Learn from Your Mistakes: Self-Correcting Masked Diffusion Models project page

🍾 Abstract

Masked diffusion models (MDMs) have emerged as a promising alternative to autoregressive models, enabling parallel token generation while achieving competitive performance. Despite these advantages, MDMs face a fundamental limitation: once tokens are unmasked, they remain fixed, leading to error accumulation and ultimately degrading sample quality. We address this by proposing a framework that trains a model to perform both unmasking and correction. By reusing outputs from the MDM denoising network as inputs for corrector training, we train a model to recover from potential mistakes. During generation we apply additional corrective refinement steps between unmasking ones in order to change decoded tokens and improve outputs. We name our training and sampling method Progressive Self-Correction (ProSeCo) for its unique ability to iteratively refine an entire sequence, including already generated tokens. We conduct extensive experimental validation across multiple conditional and unconditional tasks, demonstrating that ProSeCo yields better quality-efficiency trade-offs (up to ~2-3x faster sampling) and enables inference-time compute scaling to further increase sample quality beyond standard MDMs (up to ~1.3x improvement on benchmarks).

The Problem: Masked Diffusion Models Cannot Fix Mistakes

Notation Let \( \mathbf{x}, \mathbf{z} \) denote one-hot vectors for some vocabulary. We use the special one-hot vector \( \mathbf{m} \) to represent the mask token \( \texttt{[M]} \). We denote sequences of tokens using superscripts, e.g., \( \mathbf{x}^{1:L} \) is a sequence of \( L \) tokens, where \( \mathbf{x}^\ell \) denotes the \( \ell \)-th token in the sequence.

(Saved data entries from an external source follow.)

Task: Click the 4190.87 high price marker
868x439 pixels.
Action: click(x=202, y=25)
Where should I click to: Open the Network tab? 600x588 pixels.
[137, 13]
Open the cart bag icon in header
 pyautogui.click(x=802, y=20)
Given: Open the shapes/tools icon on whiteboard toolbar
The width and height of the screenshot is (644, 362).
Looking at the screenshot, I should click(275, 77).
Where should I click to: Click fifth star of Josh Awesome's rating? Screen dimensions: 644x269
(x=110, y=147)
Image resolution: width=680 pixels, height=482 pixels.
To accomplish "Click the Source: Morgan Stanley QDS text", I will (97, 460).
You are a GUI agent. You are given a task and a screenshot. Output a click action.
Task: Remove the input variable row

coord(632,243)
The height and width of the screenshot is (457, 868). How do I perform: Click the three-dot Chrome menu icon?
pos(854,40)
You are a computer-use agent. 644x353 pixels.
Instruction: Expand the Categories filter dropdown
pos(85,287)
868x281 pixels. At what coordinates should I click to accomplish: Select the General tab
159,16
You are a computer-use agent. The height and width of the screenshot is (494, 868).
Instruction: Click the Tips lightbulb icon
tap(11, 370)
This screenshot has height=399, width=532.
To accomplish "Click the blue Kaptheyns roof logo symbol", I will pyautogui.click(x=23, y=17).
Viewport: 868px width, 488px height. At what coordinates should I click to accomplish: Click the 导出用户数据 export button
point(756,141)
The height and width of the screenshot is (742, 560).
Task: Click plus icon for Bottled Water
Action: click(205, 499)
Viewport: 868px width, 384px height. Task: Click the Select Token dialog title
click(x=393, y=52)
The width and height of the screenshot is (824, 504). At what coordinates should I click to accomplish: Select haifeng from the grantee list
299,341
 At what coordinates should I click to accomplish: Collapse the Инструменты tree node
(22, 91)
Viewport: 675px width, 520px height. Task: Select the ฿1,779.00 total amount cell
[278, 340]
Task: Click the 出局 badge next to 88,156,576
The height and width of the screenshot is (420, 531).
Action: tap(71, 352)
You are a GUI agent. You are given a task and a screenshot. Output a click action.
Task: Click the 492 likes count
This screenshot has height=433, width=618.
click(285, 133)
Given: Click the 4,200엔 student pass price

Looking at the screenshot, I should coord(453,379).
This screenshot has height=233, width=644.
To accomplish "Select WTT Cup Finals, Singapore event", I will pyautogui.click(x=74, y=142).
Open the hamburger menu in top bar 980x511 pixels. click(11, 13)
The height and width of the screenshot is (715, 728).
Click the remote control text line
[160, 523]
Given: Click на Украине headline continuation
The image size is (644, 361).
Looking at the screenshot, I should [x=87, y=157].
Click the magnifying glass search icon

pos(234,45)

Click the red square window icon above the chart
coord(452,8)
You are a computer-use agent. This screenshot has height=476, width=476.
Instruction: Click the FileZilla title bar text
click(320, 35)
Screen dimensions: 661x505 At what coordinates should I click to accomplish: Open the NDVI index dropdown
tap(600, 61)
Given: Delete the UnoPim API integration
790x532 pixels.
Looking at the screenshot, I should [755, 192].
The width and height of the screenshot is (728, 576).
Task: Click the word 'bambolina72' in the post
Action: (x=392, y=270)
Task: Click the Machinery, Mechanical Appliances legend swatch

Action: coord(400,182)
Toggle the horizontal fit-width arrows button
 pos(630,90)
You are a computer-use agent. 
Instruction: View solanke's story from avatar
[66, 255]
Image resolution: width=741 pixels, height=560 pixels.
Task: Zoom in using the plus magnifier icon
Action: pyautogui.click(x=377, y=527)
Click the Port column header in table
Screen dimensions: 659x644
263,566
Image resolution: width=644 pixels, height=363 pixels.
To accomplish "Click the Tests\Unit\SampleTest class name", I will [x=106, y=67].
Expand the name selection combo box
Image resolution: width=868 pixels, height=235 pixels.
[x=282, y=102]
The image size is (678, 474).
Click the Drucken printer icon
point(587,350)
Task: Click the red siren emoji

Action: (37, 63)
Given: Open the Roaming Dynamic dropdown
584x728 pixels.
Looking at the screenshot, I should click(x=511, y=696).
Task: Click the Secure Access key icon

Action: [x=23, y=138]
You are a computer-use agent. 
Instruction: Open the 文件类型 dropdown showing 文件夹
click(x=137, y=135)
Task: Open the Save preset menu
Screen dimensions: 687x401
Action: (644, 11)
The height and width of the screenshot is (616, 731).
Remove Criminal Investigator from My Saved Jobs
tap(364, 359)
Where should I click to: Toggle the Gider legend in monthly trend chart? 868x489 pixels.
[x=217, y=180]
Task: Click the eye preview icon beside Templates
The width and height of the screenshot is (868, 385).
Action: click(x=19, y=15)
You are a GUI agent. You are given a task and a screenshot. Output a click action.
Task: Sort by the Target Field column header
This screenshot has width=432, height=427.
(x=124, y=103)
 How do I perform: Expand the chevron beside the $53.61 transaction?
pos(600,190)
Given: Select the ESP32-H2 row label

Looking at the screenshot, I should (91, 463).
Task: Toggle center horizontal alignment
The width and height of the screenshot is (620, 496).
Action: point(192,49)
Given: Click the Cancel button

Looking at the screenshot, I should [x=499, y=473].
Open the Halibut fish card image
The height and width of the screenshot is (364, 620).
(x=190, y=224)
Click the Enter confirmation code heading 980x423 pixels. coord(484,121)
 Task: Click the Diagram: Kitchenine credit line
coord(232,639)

Masked diffusion models (MDMs) offer a compelling alternative to standard autoregressive (AR) models by enabling parallel token generation. In this framework, generation is framed as a denoising process. Formally, a forward corruption process \( q(\mathbf{z}_t \mid \mathbf{x}) \) gradually replaces clean data tokens \( \mathbf{x} \) with a special mask token \( \mathbf{m} \) as time \( t \) progresses from \( t=0 \) to \( t=1 \). A denoising network \( \mathbf{x}_\theta \) is then trained to reverse this process, learning to predict the clean data from a partially masked sequence \( \mathbf{z}_t \).

This is achieved by optimizing a variational bound on the negative log-likelihood, which simplifies to a weighted cross-entropy loss on masked token positions (Sahoo et al., 2024):

\( \mathcal{L}^{\text{MDM}}(\theta) = \mathbb{E} \int_0^1 \sum_{\ell=1}^L \delta_{\mathbf{z}_t^\ell, \mathbf{m}} \frac{\dot{\alpha}_t}{1-\alpha_t} \log \langle \mathbf{x}_\theta^\ell(\mathbf{z}_t^{1:L}), \mathbf{x}^\ell \rangle dt \)

where \( \delta \) is the Kroenecker delta function, and the \( \frac{\dot{\alpha}_t}{1-\alpha_t} \) factor discounts samples that are more heavily noised.

Since the noising process is "absorbing", in the reverse, process unmasked tokens do not change. This create a fundamental limitation for MDMs: once a token is unmasked during generation, it is locked in and cannot be modified by the model in future steps. Because the loss objective only targets masked positions, the network \( \mathbf{x}_\theta \) is never trained to modify inputs that are already unmasked.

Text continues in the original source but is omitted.